The $4,999,658 grant, under the Water Infrastructure Improvements for the Nation (WIIN) Act, will expand the District’s work to reduce exposure to lead through drinking water. The grant will cover the purchase and installation of 755 new filtered hydration stations, where students and staff can fill bottles with healthy, refreshing water. The funding also covers kitchen sink filters, water sampling, as well as training and education related to drinking water safety.
This additional funding will help the District’s goal of having one filtered hydration station per every 100 students, and at least one on each floor of every school building. More than 1,500 hydration stations have been installed throughout the District since 2017, when the District implemented a GreenFutures sustainability initiative to promote greater access and appeal to quality drinking water.

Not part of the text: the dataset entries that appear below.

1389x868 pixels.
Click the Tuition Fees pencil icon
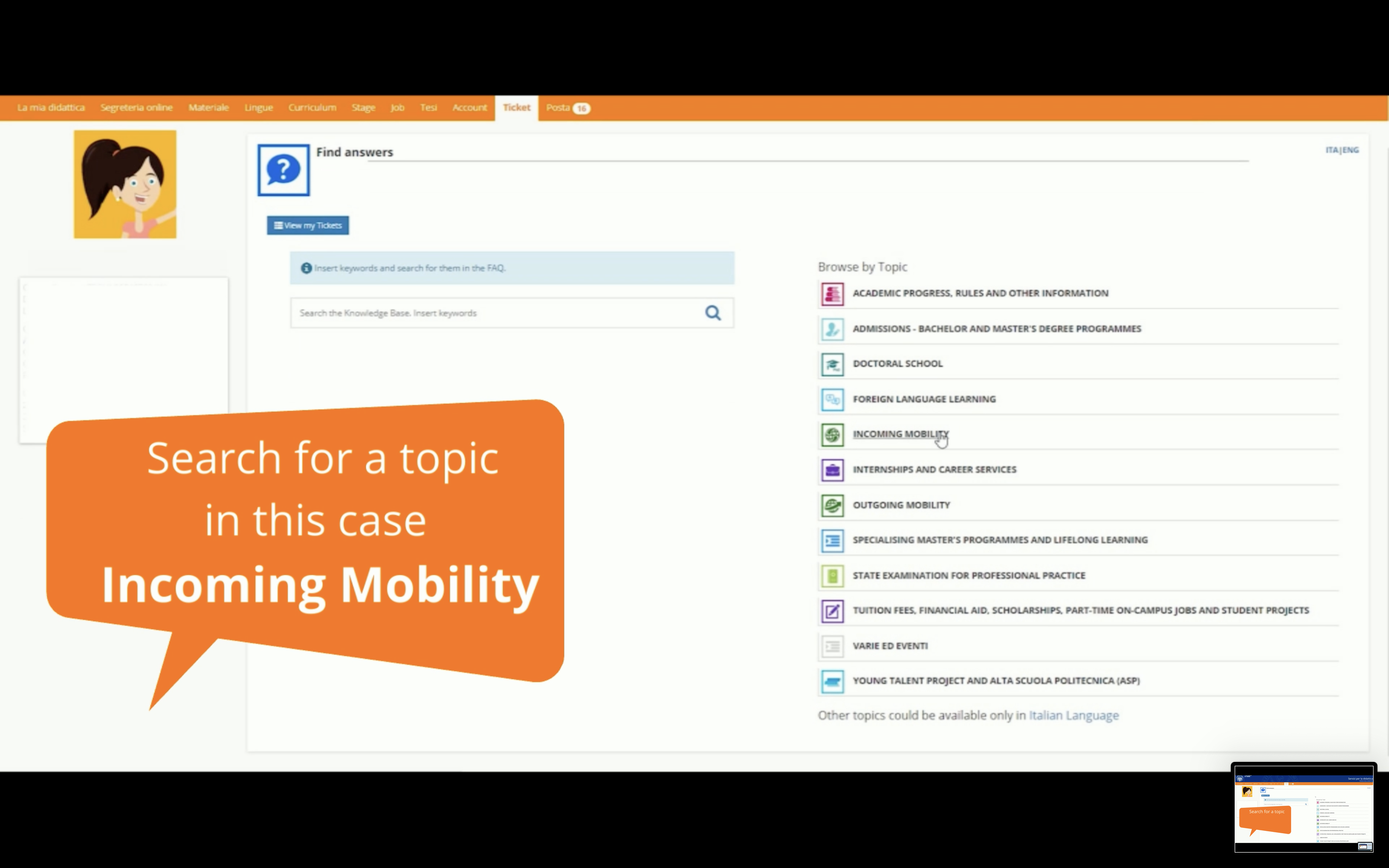pyautogui.click(x=831, y=611)
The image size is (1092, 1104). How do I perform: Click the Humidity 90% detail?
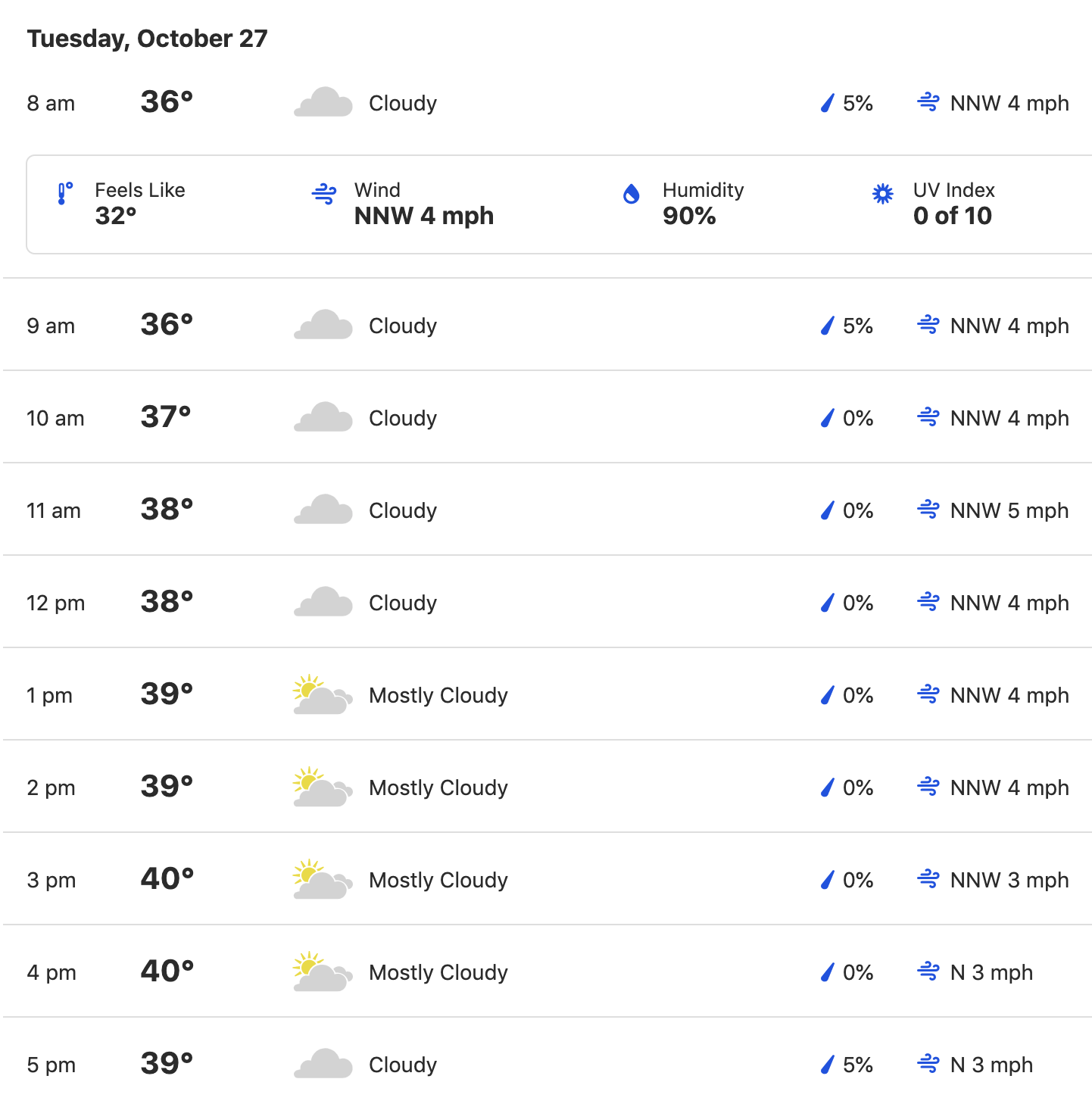tap(703, 203)
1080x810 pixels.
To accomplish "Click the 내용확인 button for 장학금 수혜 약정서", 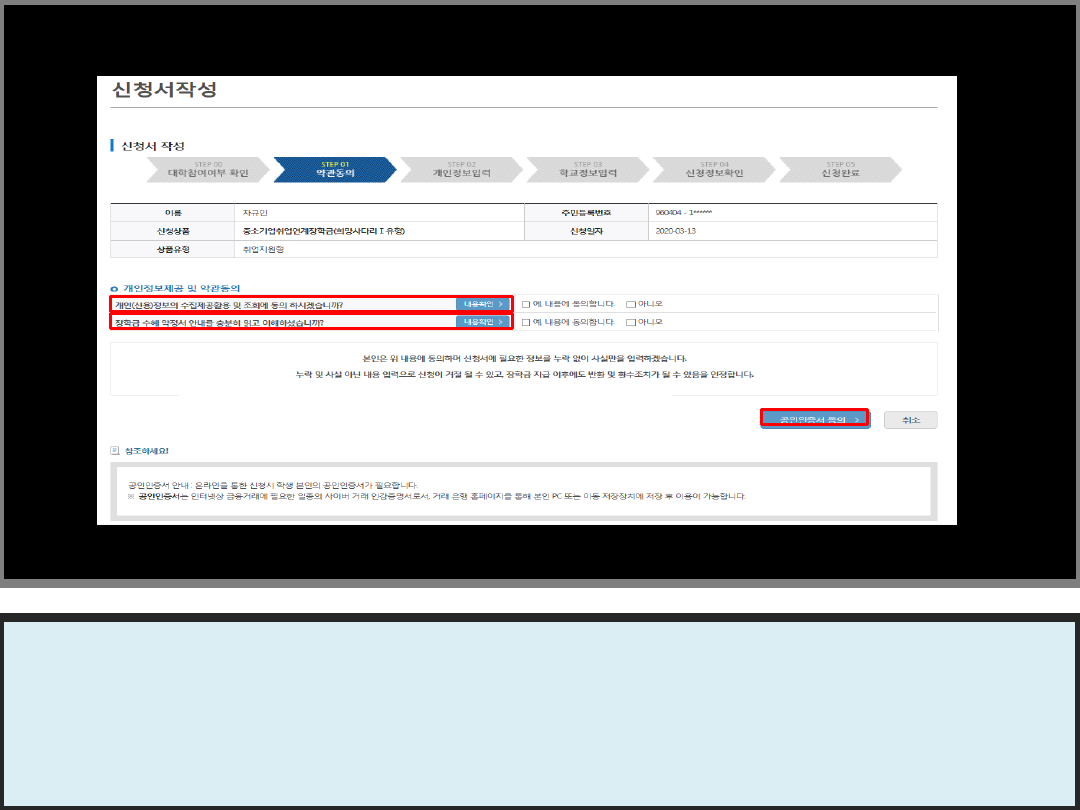I will [x=483, y=322].
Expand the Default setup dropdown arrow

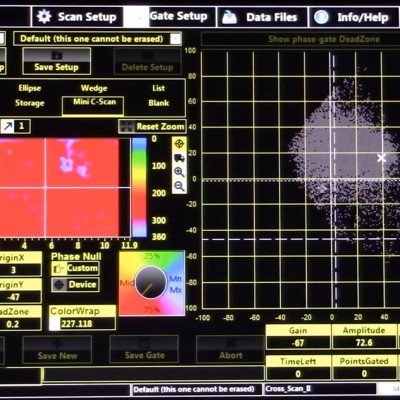coord(176,39)
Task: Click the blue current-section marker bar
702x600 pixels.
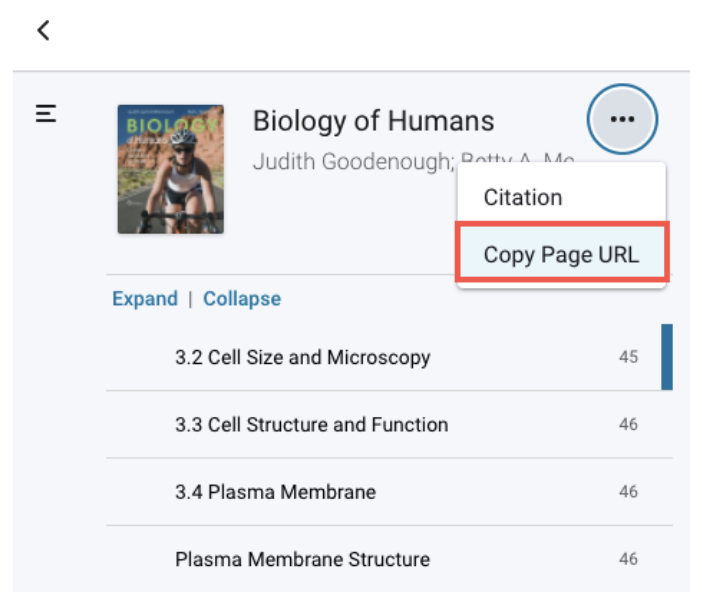Action: (667, 357)
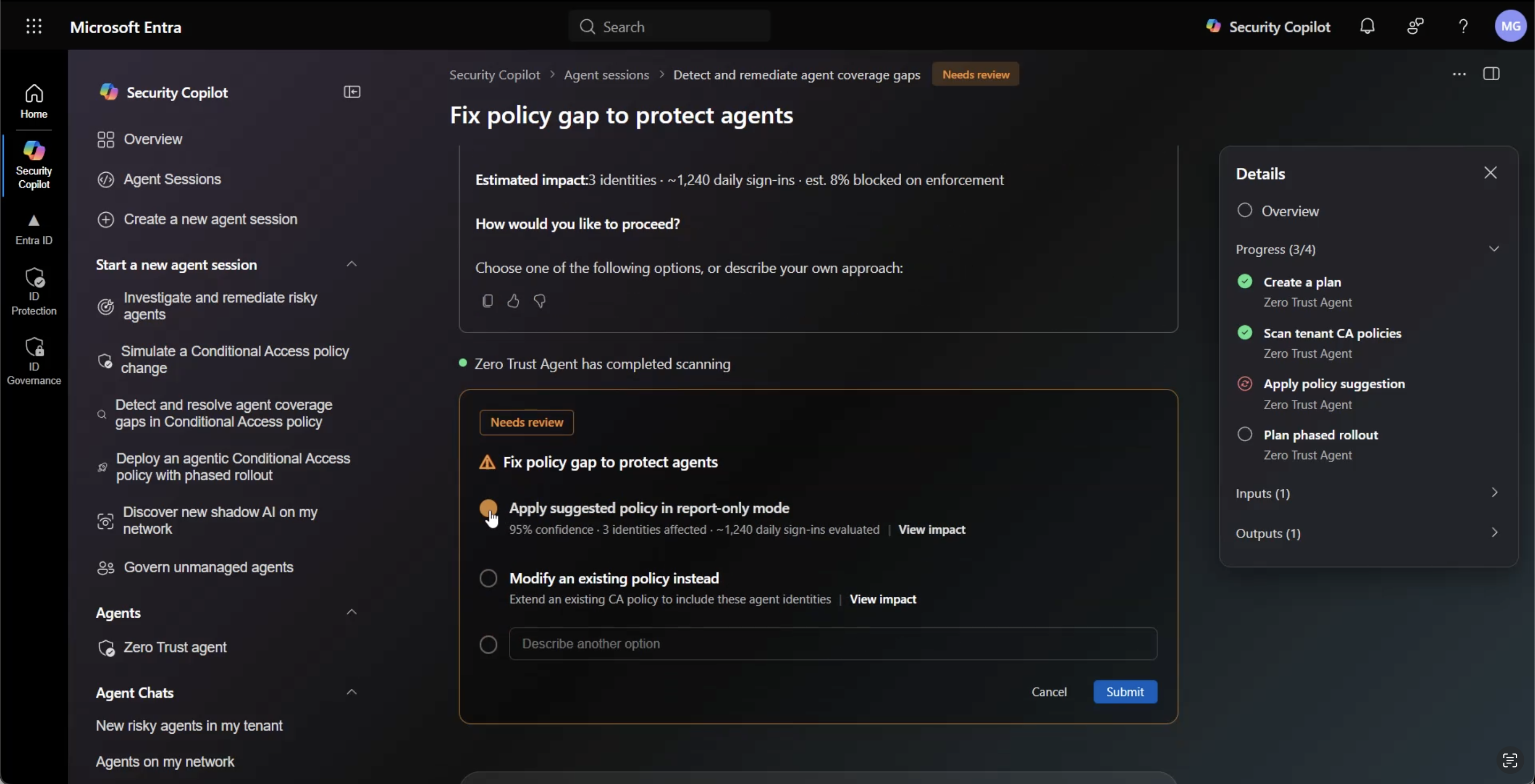Open Agent Sessions in the sidebar

[172, 179]
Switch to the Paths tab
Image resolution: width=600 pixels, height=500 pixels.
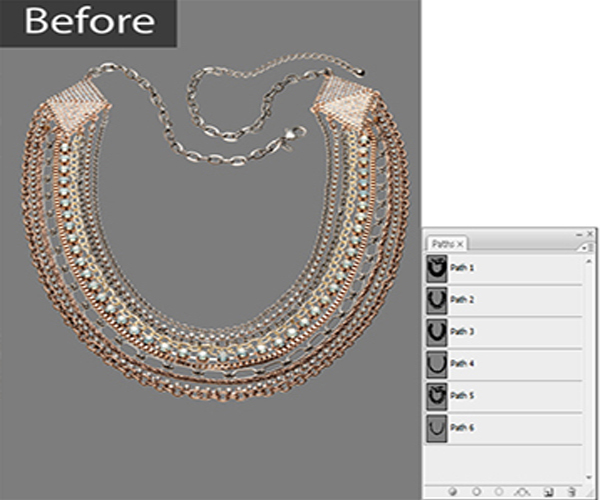point(441,243)
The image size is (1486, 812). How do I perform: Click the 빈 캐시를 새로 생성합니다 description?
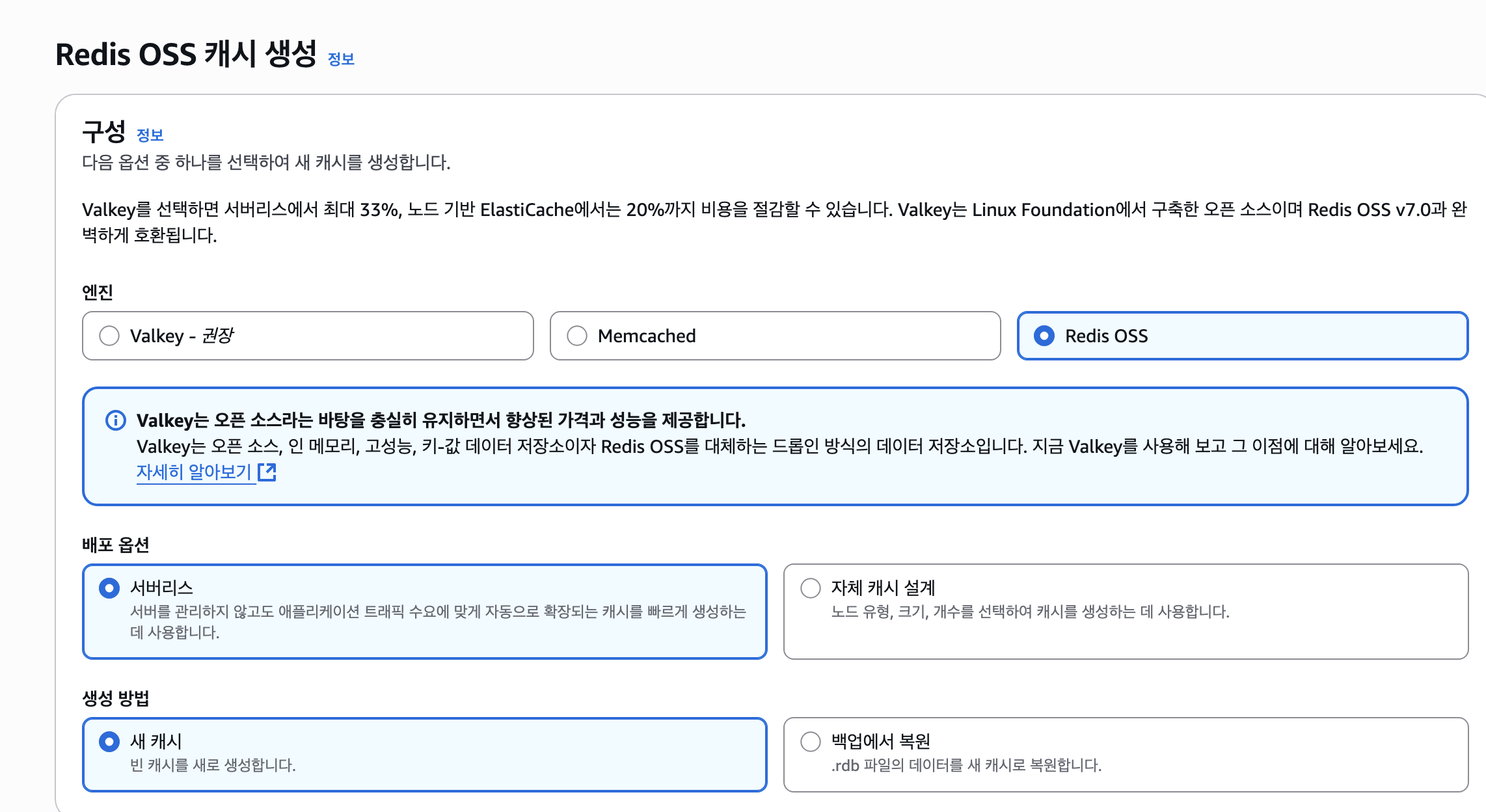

“We are grateful to the EPA for its confidence in our plan for installing additional hydration stations to improve environmental safety in our schools,” said Superintendent Tony B. Watlington Sr., Ed.D. “This grant will allow us to expand and accelerate this important work to reduce risk and keep our students well hydrated, which is so important for growing, healthy minds and bodies.”
The District will work with its existing partner, Terraphase Engineering, a national environmental engineering firm with expertise in lead in drinking water school programs, on a four-year plan funded by the grant. Terraphase’s work will include testing of all drinking water outlets, remediation of outlets of 10 parts per billion (ppb) or higher of lead and installation of hydration stations. The city’s lead in water standard of 10 ppb is even more rigorous than the EPA’s 15 ppb.
Philadelphia is one of the most economically disadvantaged large cities in the U.S., and many of its 1.5 million residents live in neighborhoods constructed well before 1950 when lead and lead compounds were commonly found in paint, ceramics, pipes, and plumbing. Nearly 200,000 children living in Philadelphia will benefit from the work funded by this grant.